# WHAT YOU HAVE TO DO
Begin at the line containing "Screen dimensions: 1568x758" in the entries below and end at the line containing "You are a computer-use agent. This"; transcribe that range exactly and nothing outside it.

# SUPPLIED MATERIAL
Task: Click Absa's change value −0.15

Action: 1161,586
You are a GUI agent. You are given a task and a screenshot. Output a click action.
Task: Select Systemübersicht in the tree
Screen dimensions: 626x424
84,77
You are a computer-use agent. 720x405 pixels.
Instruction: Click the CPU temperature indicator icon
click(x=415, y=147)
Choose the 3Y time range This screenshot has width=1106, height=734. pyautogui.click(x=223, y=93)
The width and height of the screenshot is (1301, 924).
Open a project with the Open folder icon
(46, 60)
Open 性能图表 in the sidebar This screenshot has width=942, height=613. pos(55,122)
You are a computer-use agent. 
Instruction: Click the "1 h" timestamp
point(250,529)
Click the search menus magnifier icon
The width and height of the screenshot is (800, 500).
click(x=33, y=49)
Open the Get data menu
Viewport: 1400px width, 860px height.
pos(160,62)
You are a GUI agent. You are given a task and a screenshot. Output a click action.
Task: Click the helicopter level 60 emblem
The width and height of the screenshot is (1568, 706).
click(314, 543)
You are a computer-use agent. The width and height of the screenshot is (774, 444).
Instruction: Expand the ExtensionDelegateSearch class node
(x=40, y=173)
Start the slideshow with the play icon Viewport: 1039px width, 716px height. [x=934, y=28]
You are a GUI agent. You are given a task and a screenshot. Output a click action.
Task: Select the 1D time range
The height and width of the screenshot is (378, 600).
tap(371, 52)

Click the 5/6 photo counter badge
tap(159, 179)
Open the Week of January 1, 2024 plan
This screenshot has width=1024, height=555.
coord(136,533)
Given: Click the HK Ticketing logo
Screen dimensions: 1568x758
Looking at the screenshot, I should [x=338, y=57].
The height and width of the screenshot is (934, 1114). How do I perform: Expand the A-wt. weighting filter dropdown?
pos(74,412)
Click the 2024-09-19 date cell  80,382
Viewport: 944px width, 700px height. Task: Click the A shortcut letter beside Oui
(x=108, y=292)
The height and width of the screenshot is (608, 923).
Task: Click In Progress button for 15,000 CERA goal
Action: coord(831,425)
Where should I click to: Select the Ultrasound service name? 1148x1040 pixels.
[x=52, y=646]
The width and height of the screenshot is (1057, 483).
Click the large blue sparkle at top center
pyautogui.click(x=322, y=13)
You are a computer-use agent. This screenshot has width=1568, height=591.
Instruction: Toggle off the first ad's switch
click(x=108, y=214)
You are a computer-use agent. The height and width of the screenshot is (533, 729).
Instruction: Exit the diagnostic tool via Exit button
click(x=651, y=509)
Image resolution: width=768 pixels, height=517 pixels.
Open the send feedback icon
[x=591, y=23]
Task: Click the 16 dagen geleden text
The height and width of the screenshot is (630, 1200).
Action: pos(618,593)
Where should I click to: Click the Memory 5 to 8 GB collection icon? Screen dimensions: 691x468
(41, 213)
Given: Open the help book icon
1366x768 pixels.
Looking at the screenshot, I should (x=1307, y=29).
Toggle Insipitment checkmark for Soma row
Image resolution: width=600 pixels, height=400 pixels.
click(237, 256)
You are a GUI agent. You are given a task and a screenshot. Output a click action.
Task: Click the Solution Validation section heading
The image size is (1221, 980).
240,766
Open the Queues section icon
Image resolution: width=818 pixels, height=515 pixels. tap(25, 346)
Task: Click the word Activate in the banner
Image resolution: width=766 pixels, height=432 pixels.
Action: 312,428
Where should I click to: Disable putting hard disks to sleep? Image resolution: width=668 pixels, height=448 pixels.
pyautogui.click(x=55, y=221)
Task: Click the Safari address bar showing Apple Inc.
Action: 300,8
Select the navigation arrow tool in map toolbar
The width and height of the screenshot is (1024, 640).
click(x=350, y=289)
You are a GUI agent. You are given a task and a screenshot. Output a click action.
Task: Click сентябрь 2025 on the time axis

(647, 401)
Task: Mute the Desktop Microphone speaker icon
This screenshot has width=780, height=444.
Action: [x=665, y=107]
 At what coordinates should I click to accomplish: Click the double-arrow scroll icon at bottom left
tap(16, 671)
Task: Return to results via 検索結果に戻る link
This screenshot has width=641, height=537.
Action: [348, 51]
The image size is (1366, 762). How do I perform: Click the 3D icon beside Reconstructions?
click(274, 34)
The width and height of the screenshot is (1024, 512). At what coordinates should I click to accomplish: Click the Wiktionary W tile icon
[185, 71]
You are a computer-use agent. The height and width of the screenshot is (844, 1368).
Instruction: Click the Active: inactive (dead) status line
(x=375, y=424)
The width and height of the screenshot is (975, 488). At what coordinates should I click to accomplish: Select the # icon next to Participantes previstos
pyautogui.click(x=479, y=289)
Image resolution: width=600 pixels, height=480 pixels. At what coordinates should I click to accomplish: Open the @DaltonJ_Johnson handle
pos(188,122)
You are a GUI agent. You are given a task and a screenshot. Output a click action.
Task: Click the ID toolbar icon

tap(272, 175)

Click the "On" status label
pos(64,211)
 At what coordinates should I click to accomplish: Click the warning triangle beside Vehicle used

# OUTPUT BELOW
Screen dimensions: 1568x758
Looking at the screenshot, I should [x=338, y=57].
The height and width of the screenshot is (934, 1114). How do I perform: Expand the A-wt. weighting filter dropdown?
pos(74,412)
Click the 2024-09-19 date cell  80,382
Viewport: 944px width, 700px height. Task: Click the A shortcut letter beside Oui
(x=108, y=292)
The height and width of the screenshot is (608, 923).
Task: Click In Progress button for 15,000 CERA goal
Action: coord(831,425)
Where should I click to: Select the Ultrasound service name? 1148x1040 pixels.
[x=52, y=646]
The width and height of the screenshot is (1057, 483).
Click the large blue sparkle at top center
pyautogui.click(x=322, y=13)
You are a computer-use agent. This screenshot has width=1568, height=591.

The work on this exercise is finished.